Positive results have been reported from a pivotal phase 3 study of baricitinib (Eli Lilly/Incyte Corporation), a once-daily oral medication under regulatory review for the treatment of patients with moderate-to-severe rheumatoid arthritis (RA). The study met its primary endpoint of an improved ACR20 response for baricitinib compared with placebo at week 12.

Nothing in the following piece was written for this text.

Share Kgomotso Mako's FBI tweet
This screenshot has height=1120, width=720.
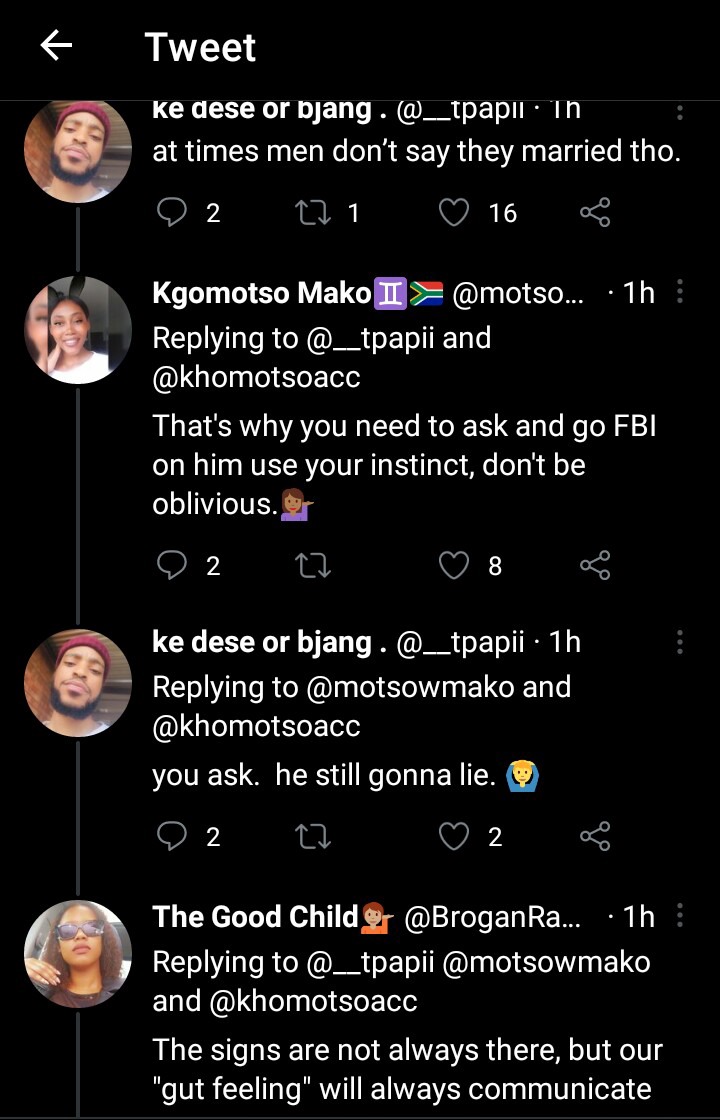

Baricitinib is a once-daily oral selective Janus kinase 1 (JAK1) and JAK2 inhibitor currently in late-stage clinical studies for inflammatory and autoimmune diseases. There are four known JAK enzymes: JAK1, JAK2, JAK3, and TYK2. JAK-dependent cytokines have been implicated in the pathogenesis of several inflammatory and autoimmune diseases, suggesting that JAK inhibitors may be useful for the treatment of inflammatory conditions. Baricitinib demonstrated approximately 100-fold greater potency of inhibition against JAK1 and JAK2 than against JAK3 in kinase assays.
The RA-BEACON trial enrolled 527 patients who had failed treatment with at least one tumor necrosis factor (TNF) inhibitor, and included 199 patients who also had received treatment with one or more non–anti-TNF biologic agents. The patients received baricitinib (2 mg or 4 mg) or placebo daily, in addition to their existing background therapies, for 24 weeks.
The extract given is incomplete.